I asked my friends and colleagues at the Washington, DC area Women in Film and Video (WIFV) if it was time for me, as an independent and freelance producer, to buy my own hard drive. The resounding answer was “yes.”
Some people, like Stephanie Foerster Owner of StepFilms, says the question takes some consideration. “If you are responsible for the footage upon conclusion of the shoot, then yes, a hard drive is a great investment. That said, if you are simply handing over the footage for post, I think it’s fair to request the client to provide their own drive before the shoot.”
There are a lot of hard drives out there and not all of them will work for every situation. For instance, are you looking for a hard drive to simply store and transport footage? If so, a small drive will work. The most popular compact drive suggestion I got was for the 350gb LaCie. I’m using this drive now (in fact it is packed up ready for my shoot today) and it seems both rugged and easy to use. It doesn’t need a power cord because it runs off of the firewire cable. It costs about $100. For Mac users, My Passport Studio has been recommended because it is small and very affordable. Another recommendation is the $90 Smartdisk FireLite which holds about 80GB and fits in the palm of your hand.

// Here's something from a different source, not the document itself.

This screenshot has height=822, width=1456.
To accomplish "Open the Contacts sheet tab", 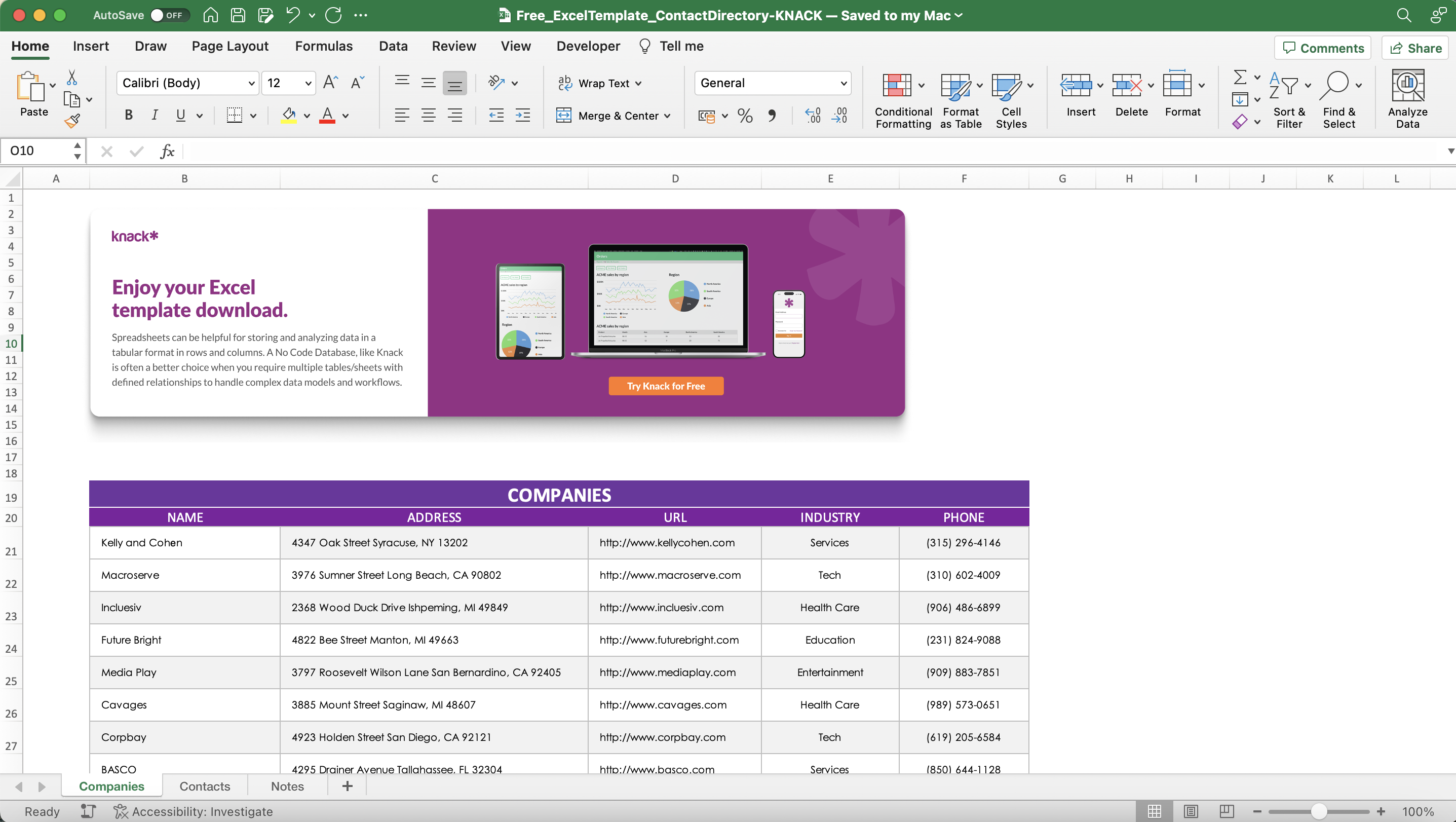I will pyautogui.click(x=204, y=786).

But as Roland Hudson of Flipbook Productions points out, you will need something bigger and faster if you plan to edit from the drive. Anything less than 1TB can make moving media on and off of the drive painstakingly slow. The G-Raid mini, another highly recommended drive based on responses, runs about $300.
Bonnie Green, a Digital Assets Manager, warns not to store too much on one drive. “I usually advocate digitizing your assets into a searchable database, then archiving physical assets in off-site storage. Never keep the two in the same location. Use the “what if” scenario in laying out your plan. Also, using one hard drive for multiple clients may not be wise, as it only takes one corrupted file to ruin to the soup. Then, you’ve just screwed up your other clients’ stuff and made yourself look like a novice.”
The crowd was split on how “consumer” to go with these drives. Some felt that standard drives found at Best Buy to provide storage for a home computer wouldn’t suffice. Others were excited about cheap and cheerful drives that could be bought for under 100-bucks. Personally, I feel that is it worth a little extra to safeguard a client’s footage.
And last but not least, back up your footage! Some producers use their drives as backups. Others store the footage on their computer. It doesn’t really matter where you keep it just as long as you can get to that backed-up footage if needed.